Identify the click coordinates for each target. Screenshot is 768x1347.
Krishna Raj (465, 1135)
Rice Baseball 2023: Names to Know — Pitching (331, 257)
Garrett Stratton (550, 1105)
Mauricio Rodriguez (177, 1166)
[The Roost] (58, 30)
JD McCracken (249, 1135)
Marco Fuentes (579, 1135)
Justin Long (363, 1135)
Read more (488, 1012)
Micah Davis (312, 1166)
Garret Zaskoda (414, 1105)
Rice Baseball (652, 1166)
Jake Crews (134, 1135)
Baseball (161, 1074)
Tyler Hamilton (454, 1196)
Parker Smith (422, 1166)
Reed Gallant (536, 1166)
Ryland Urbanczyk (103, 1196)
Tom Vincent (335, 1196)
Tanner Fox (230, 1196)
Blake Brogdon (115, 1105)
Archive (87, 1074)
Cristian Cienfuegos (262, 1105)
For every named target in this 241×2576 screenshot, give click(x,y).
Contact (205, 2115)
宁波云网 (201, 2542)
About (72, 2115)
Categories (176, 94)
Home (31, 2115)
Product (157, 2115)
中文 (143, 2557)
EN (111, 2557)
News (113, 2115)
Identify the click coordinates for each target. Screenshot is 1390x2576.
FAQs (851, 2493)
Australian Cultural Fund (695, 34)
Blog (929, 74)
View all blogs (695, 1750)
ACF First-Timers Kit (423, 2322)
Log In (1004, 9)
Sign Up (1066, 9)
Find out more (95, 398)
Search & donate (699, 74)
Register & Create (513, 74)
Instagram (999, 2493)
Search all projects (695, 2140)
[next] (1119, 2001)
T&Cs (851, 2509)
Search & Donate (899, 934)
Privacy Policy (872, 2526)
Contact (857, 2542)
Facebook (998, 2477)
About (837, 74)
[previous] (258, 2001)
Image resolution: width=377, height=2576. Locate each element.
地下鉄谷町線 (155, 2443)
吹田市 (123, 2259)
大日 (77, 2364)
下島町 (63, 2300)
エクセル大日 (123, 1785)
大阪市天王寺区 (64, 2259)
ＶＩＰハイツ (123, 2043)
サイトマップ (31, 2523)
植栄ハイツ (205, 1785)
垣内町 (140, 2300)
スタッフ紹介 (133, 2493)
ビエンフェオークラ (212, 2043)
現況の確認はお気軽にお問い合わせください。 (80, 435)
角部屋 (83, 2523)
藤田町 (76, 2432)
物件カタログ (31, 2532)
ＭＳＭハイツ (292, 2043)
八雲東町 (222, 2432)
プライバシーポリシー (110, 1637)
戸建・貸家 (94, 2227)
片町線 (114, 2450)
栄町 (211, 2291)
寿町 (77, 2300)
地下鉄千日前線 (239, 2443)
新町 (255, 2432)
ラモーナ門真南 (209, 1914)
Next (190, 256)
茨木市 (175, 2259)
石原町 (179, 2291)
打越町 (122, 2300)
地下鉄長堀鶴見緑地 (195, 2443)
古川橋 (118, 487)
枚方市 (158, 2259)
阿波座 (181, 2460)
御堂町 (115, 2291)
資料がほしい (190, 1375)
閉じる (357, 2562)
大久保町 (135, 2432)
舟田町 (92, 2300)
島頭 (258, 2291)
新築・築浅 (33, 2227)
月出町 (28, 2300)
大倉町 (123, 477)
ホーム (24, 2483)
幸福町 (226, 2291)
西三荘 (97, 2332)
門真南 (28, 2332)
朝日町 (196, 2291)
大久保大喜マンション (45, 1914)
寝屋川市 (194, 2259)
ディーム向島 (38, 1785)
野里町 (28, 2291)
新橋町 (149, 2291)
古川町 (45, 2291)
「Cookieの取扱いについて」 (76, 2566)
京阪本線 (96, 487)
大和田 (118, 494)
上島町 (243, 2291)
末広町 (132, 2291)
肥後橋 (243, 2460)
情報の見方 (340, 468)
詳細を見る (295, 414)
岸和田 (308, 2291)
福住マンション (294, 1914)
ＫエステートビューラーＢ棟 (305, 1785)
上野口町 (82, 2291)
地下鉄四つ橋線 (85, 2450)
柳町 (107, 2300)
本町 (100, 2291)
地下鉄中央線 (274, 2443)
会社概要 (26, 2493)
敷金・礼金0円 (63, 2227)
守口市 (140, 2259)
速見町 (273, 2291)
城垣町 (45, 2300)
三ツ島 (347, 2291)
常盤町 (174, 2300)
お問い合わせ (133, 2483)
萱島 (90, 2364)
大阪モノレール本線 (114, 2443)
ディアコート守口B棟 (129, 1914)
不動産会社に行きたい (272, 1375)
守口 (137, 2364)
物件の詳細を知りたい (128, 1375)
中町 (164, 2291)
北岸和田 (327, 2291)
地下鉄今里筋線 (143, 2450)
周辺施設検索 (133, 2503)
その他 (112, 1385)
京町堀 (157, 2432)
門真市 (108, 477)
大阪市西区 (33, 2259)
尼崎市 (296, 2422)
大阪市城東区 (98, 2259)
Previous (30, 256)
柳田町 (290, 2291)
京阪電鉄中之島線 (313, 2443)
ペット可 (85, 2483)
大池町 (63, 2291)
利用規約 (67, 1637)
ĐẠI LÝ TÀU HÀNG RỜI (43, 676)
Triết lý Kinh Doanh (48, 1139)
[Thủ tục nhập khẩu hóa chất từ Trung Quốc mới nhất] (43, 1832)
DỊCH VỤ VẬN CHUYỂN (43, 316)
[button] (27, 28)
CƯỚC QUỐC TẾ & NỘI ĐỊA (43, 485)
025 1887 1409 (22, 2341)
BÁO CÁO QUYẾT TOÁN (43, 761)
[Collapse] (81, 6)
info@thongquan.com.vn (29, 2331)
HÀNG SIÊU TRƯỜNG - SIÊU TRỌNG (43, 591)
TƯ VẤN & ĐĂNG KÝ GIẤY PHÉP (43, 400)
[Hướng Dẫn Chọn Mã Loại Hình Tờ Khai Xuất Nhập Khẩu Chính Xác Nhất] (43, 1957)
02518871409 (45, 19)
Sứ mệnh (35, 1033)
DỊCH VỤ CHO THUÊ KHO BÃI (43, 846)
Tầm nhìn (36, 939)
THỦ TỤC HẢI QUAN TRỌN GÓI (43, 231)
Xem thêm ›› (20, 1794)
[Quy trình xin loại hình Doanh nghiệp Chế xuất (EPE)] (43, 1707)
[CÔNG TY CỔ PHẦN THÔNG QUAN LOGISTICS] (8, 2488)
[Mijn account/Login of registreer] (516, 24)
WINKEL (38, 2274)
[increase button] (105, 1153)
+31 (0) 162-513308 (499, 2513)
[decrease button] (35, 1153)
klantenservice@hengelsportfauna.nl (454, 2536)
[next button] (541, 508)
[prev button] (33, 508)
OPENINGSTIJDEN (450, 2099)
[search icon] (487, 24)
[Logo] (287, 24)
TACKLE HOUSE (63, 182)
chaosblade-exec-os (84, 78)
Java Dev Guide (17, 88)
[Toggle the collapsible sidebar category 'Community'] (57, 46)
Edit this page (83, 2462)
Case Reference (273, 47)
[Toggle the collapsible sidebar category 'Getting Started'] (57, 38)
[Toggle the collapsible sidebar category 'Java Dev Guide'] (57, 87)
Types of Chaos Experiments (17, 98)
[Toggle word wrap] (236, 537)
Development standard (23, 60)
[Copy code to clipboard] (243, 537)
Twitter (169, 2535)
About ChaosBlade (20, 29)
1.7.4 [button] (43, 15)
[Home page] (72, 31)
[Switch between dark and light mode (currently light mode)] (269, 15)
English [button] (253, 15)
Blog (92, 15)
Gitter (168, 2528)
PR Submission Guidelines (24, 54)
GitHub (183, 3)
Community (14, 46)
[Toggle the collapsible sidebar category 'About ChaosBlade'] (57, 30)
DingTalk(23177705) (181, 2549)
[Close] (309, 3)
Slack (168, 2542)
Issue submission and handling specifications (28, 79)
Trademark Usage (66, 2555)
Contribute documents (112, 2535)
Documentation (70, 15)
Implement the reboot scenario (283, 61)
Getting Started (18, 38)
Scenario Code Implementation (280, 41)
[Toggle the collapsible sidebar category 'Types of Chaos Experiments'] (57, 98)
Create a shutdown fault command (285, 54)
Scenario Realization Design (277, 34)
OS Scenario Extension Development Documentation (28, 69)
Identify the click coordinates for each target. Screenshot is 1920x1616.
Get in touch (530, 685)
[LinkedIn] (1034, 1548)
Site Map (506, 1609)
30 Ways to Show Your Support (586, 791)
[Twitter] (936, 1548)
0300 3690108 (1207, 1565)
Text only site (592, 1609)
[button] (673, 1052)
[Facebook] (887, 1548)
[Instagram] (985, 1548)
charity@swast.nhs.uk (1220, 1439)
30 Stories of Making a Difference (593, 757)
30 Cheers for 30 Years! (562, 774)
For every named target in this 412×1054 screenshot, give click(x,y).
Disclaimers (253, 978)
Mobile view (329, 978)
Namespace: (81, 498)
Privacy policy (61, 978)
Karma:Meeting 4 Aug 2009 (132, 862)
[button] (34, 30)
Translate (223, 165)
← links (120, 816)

------------------------------------------------------------------------

**Directions:**
Working from the records above, write out verbatim only the lines from the line containing "Slack (168, 2542)" through the line containing "[Toggle the collapsible sidebar category 'Types".

**Exercise solution:**
Slack (168, 2542)
Issue submission and handling specifications (28, 79)
Trademark Usage (66, 2555)
Contribute documents (112, 2535)
Documentation (70, 15)
Implement the reboot scenario (283, 61)
Getting Started (18, 38)
Scenario Code Implementation (280, 41)
[Toggle the collapsible sidebar category 'Types of Chaos Experiments'] (57, 98)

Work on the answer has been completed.